We could leave it at that, but there is another more optimised way to define pred that takes advantage of the fact that you only really need to keep track of the first two items on the list. Instead of using a list to keep track of the history, we use a structure called an ordered pair (or “pair” for short). We have actually already come across an example of an ordered pair: a list is an ordered pair in which the second element is itself a list (or nil). Here’s what a pair looks like:

λp.p a b

It’s a function that applies its argument (that must be a function of two arguments) to a and b. To get the first element apply the pair to true. To get the second element, apply the pair to false.

> (λp.p a b) true
: (λp.p a b) true
>
: true a b
>
: (λy.a) b
>
: a
> (λp.p a b) false
: (λp.p a b) false
>
: false a b
>
: (λy.y) b
>
: b

Our equivalent to addSuccHead is called addSuccFirst and it accepts a pair p as an argument. It creates a new pair whose first element is the successor of its argument’s first element and whose second element is the first element of the argument.

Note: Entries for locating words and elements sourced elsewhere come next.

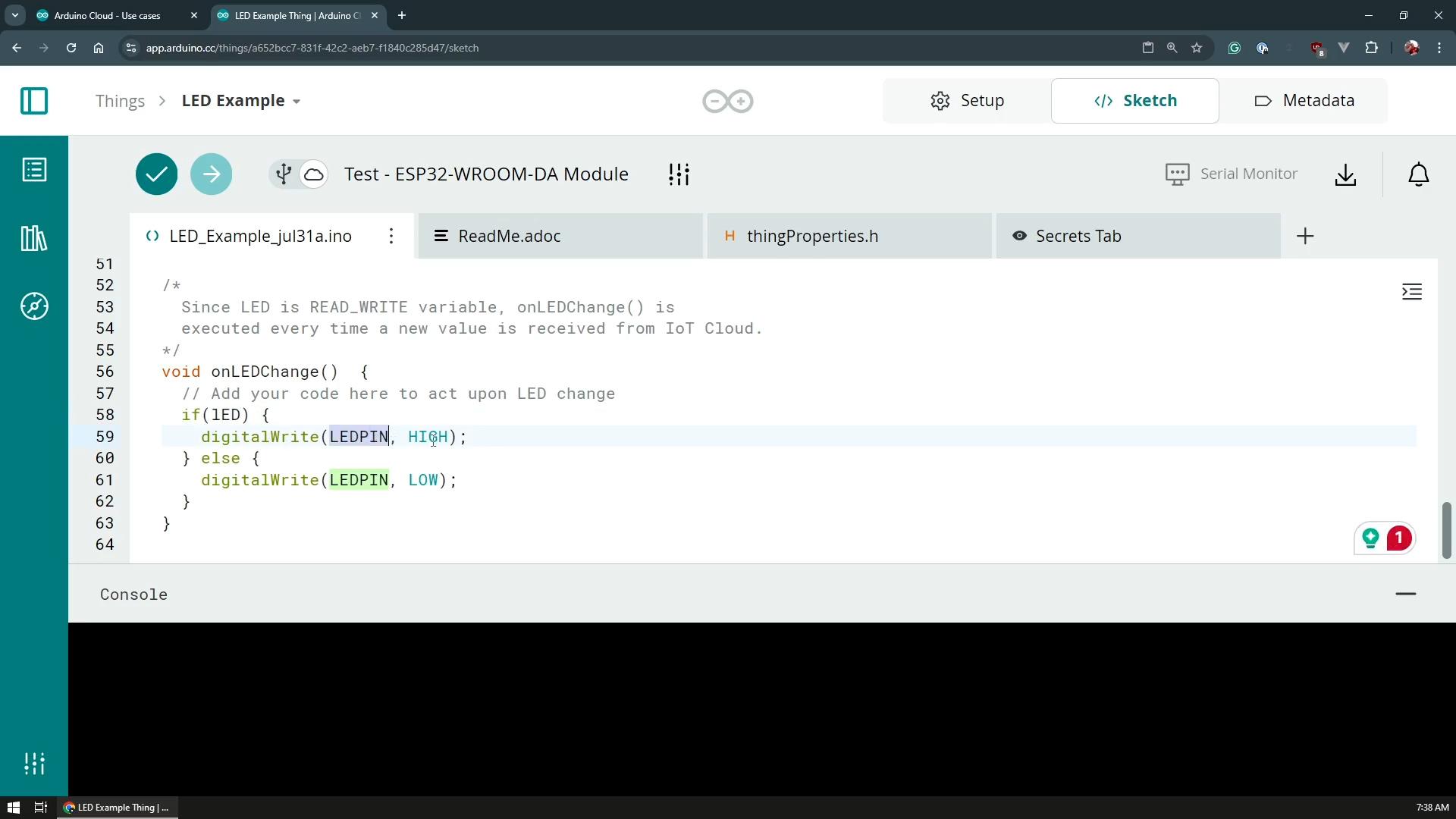Click the Metadata navigation button

pos(1305,100)
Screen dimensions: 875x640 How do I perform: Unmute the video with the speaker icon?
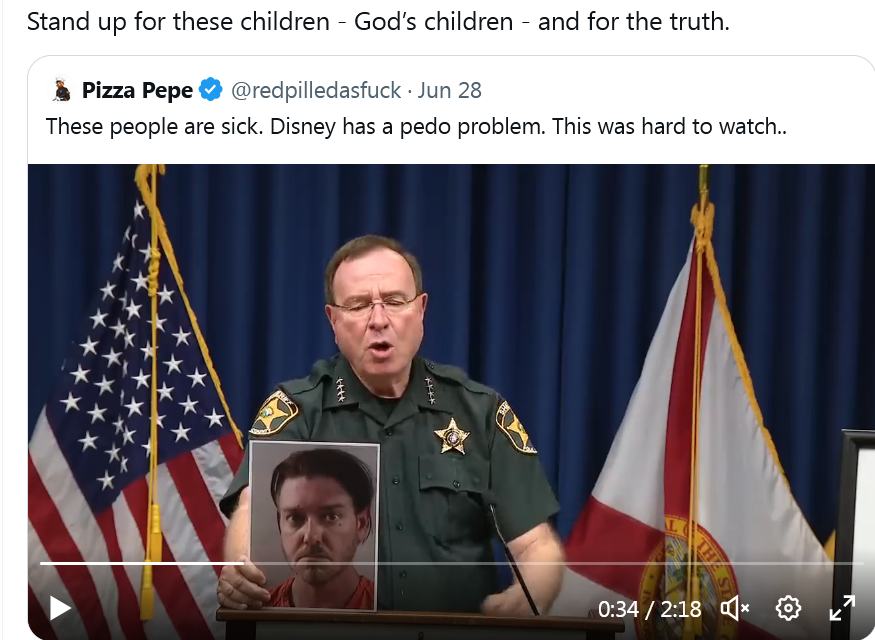click(x=734, y=608)
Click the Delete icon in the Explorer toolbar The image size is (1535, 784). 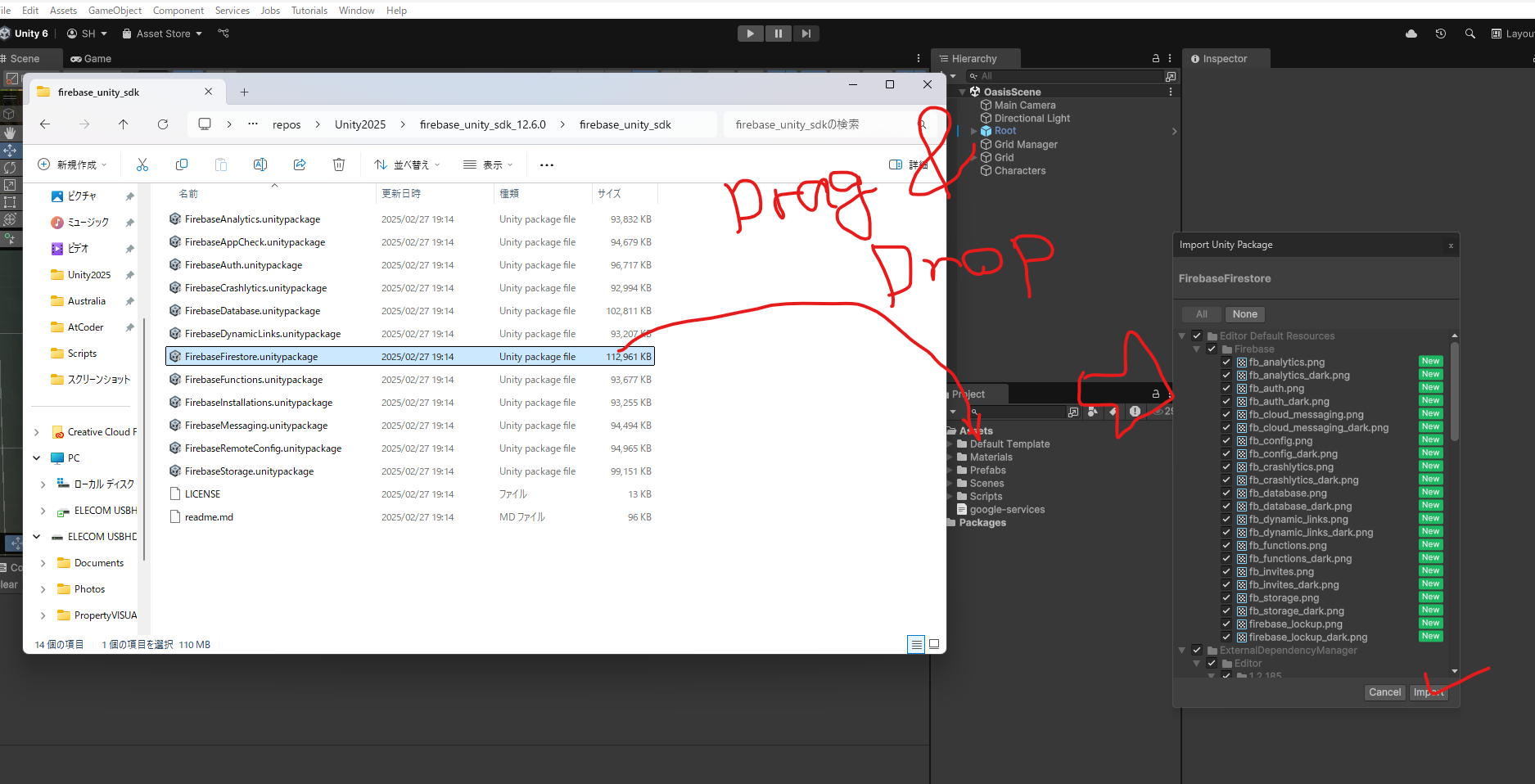point(339,164)
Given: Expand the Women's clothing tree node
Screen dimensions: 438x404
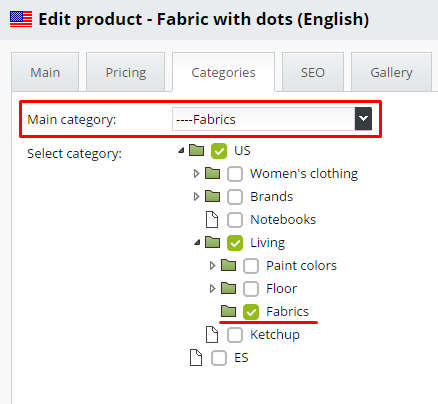Looking at the screenshot, I should (196, 173).
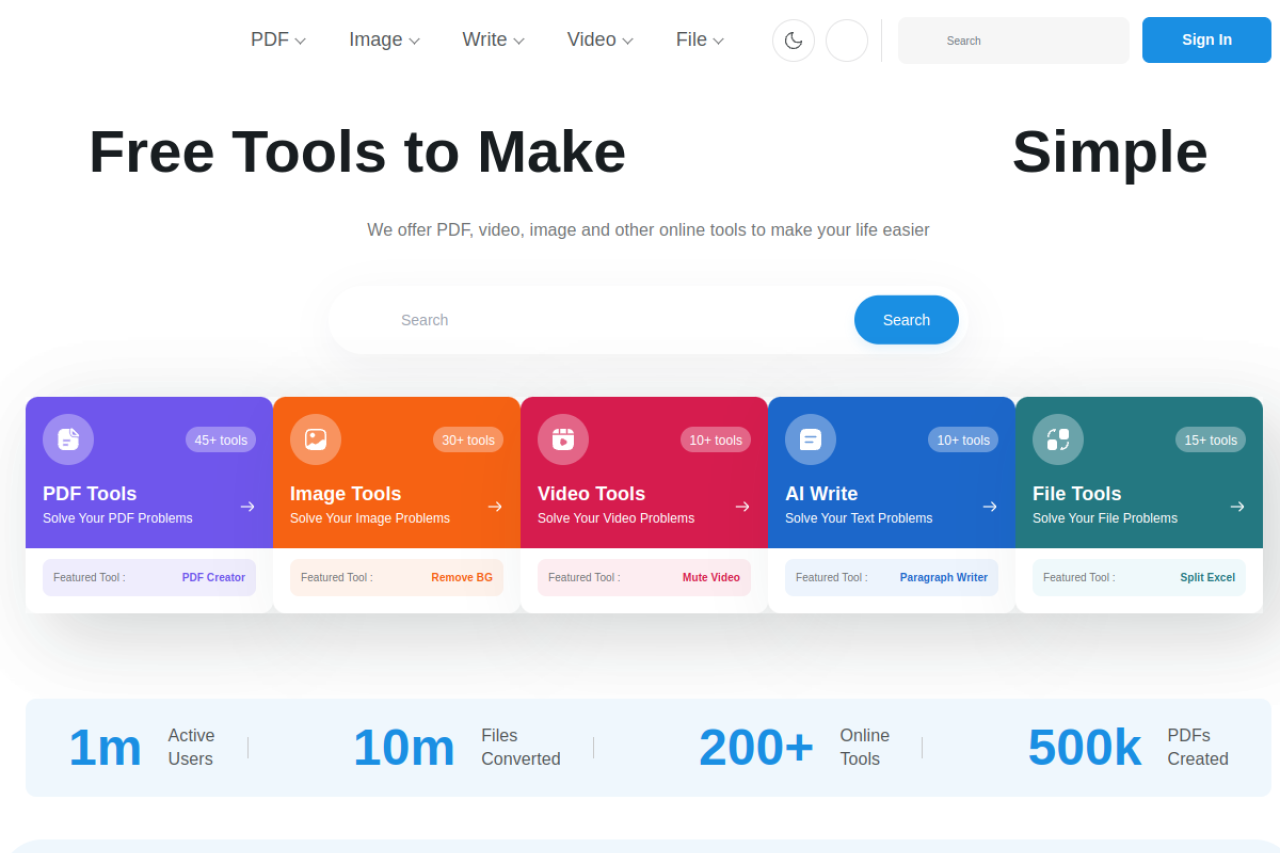Expand the PDF dropdown menu
Viewport: 1280px width, 853px height.
coord(278,40)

First of all, this is the function to construct a pair:

let pair = λa.λb.λp.p a b

let addSuccFirst = λp.pair (succ (p true)) (p true)

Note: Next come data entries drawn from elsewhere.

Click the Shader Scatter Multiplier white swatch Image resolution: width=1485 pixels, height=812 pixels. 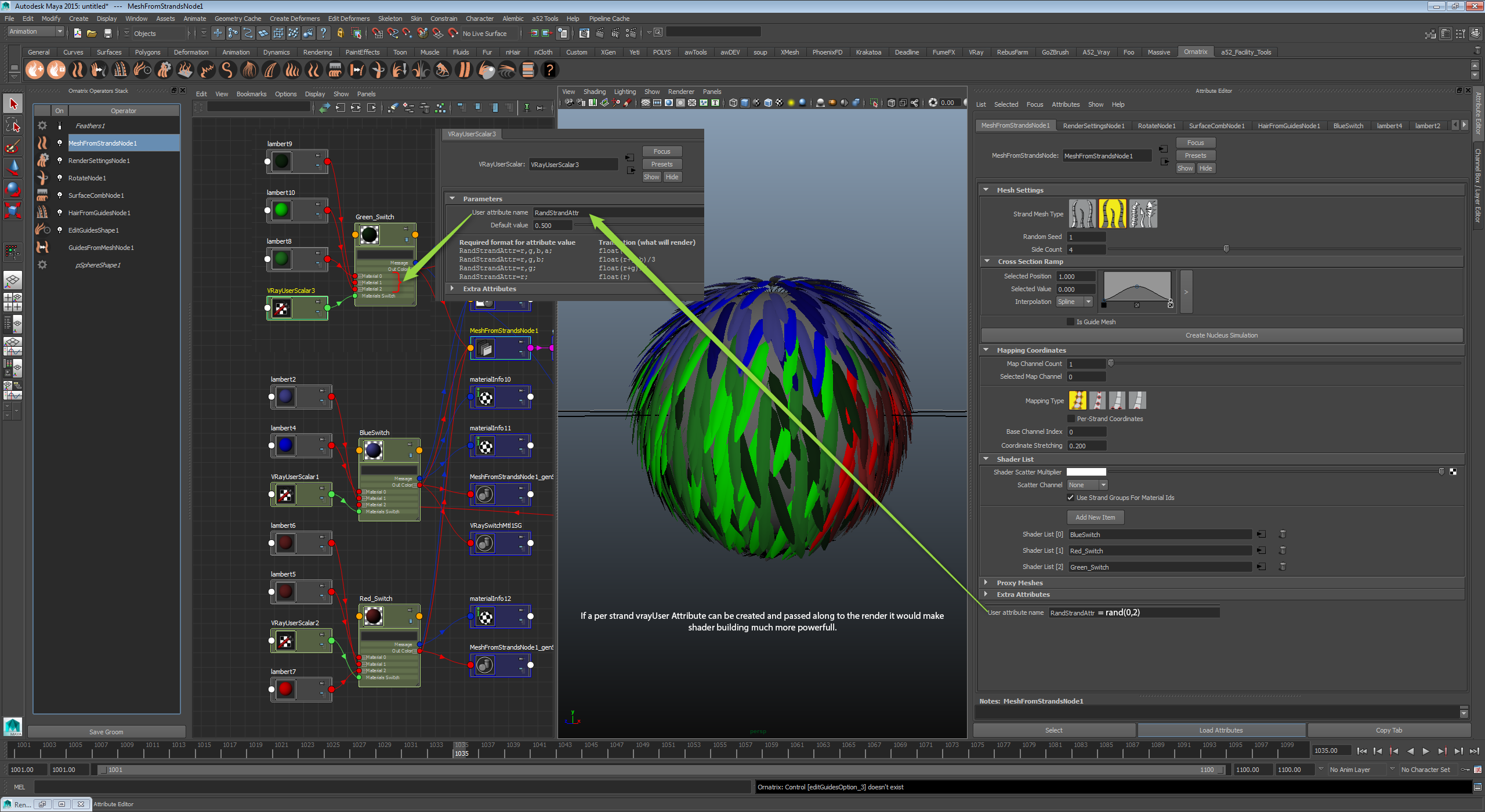point(1086,472)
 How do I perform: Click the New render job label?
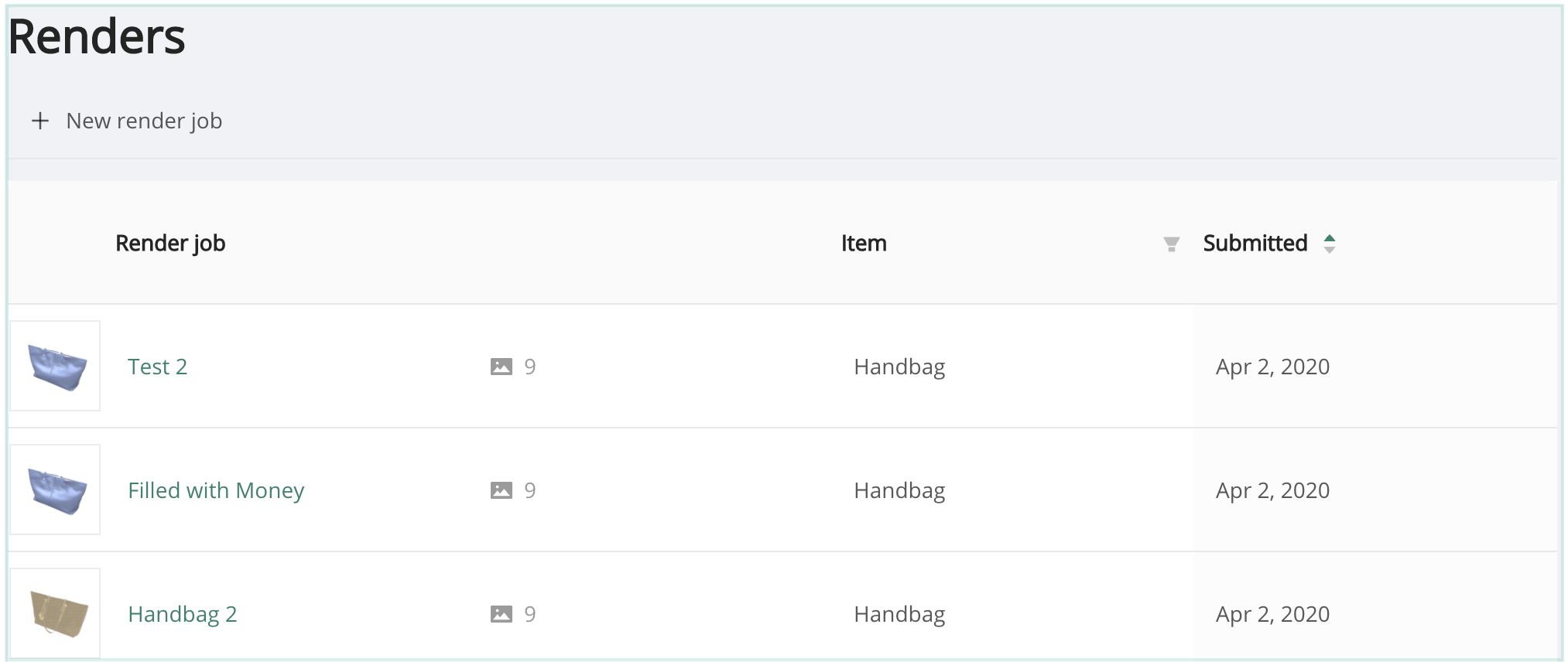[144, 121]
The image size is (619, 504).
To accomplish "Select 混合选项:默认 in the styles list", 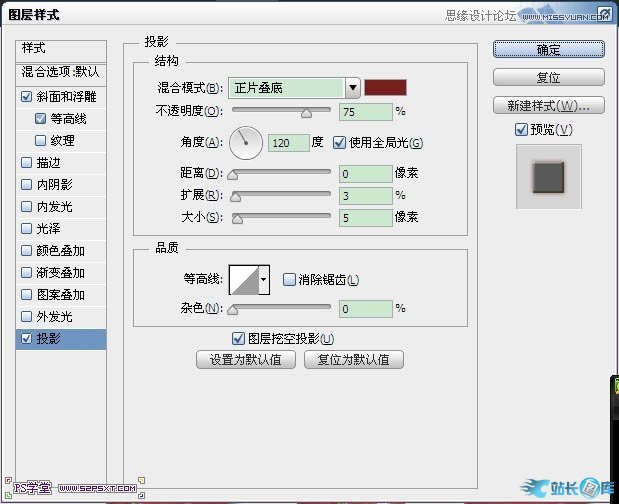I will pyautogui.click(x=62, y=72).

Our starting point is a pair whose first element is 0. We don’t really care about the second element because the only time it will be used is if we do pred 0 which is undefined for the natural numbers (note the, in our previous pred1 list based version, pred 0 would end up trying to take the head of nil which is undefined but actually comes out as true with the definition of nil we have). I’m going to use 0 as the second element so that pred 0 comes out as 0.

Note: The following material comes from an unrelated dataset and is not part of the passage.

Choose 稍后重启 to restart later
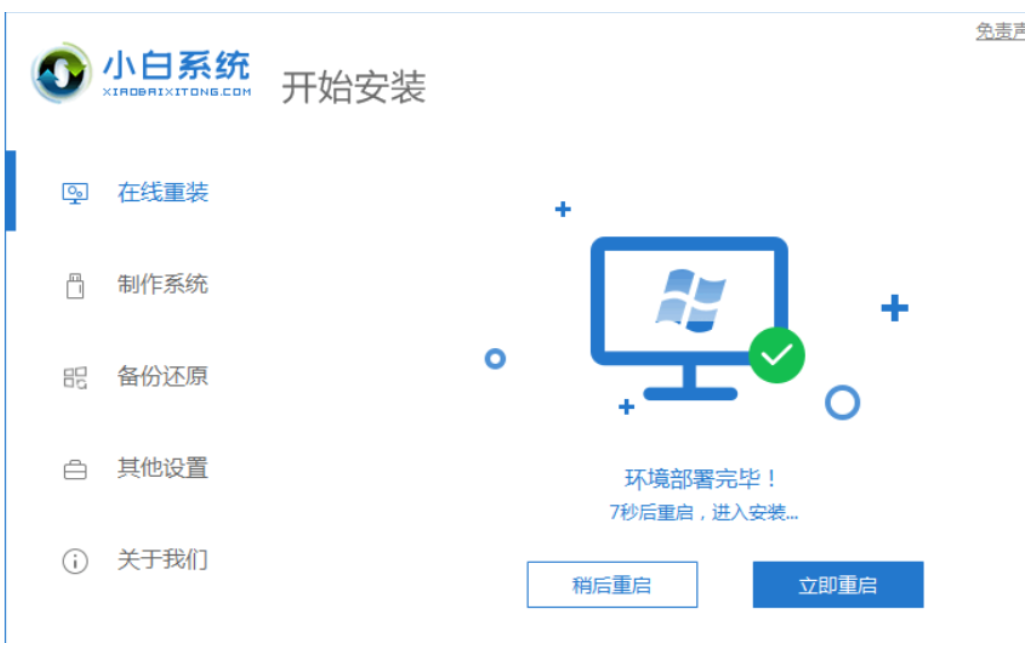Viewport: 1031px width, 649px height. point(612,585)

> 3 addSuccFirst (pair 0 0)
: 3 (λp.pair (succ (p true)) (p true)) (pair 0 0)
>
: (λx.(λp.pair (succ (p true)) (p true)) ((λp.pair (succ (p true)) (p true)) ((λp.pair (succ (p true)) (p true)) x))) (pair 0 0)
...
: λp.p (λf.λx.f (f (f x))) (λf.λx.(λy.0) 0 f (f (f x)))
>
: λp.p (λf.λx.f (f (f x))) (λf.λx.0 f (f (f x)))
>
: λp.p (λf.λx.f (f (f x))) (λf.λx.(λx.x) (f (f x)))
>
: λp.p (λf.λx.f (f (f x))) (λf.λx.f (f x))

I’ve snipped a lot of the processing again, but you can see that we end up with a pair containing 3 and 2 as its elements. Applying that pair to false gives us 2 which is the predecessor of 3. The new definition of pred is thus:

let pred = λn.(n addSuccFirst (λp.p 0 0)) false

Note that, in the above, I replaced pair 0 0 with its beta reduction as a small optimisation.

> pred 3
: (λn.n (λp.pair (succ (p true)) (p true)) (λp.p 0 0) false) 3
>
: 3 (λp.pair (succ (p true)) (p true)) (λp.p 0 0) false
>
: (λx.(λp.pair (succ (p true)) (p true)) ((λp.pair (succ (p true)) (p true)) ((λp.pair (succ (p true)) (p true)) x))) (λp.p 0 0) false
...
: λf.λx.true 0 0 f (f (f x))
>
: λf.λx.(λy.0) 0 f (f (f x))
>
: λf.λx.0 f (f (f x))
>
: λf.λx.(λx.x) (f (f x))
>
: λf.λx.f (f x)

The predecessor of 3 is 2. There we go.

## Arithmetic

With pred and succ we are ready to define other arithmetic functions. I shall leave most of this for another day, but, to give a flavour, let’s evaluate 3 succ 2.

> 3 succ 2
: 3 succ 2
>
: (λx.succ (succ (succ x))) 2
>
: succ (succ (succ 2))
>
: λf.λx.succ (succ 2) f (f x)
>
: λf.λx.(λf.λx.succ 2 f (f x)) f (f x)
>
: λf.λx.(λx.succ 2 f (f x)) (f x)
>
: λf.λx.succ 2 f (f (f x))
>
: λf.λx.(λf.λx.2 f (f x)) f (f (f x))
>
: λf.λx.(λx.2 f (f x)) (f (f x))
>
: λf.λx.2 f (f (f (f x)))
>
: λf.λx.(λx.f (f x)) (f (f (f x)))
>
: λf.λx.f (f (f (f (f x))))

2 (3 succ) 0

It beta reduces to

λf.λx.f (f (f (f (f (f x)))))

which is 6. A function for doing multiplication is therefore

λp.λq.p (q succ) 0

I’ll leave it at that for now. With the aid of some comparison functions, we now have all we need to do some fairly powerful computation. In the next episode (which may or may not happen) we’ll use what we’ve got to compute the Fibonacci sequence.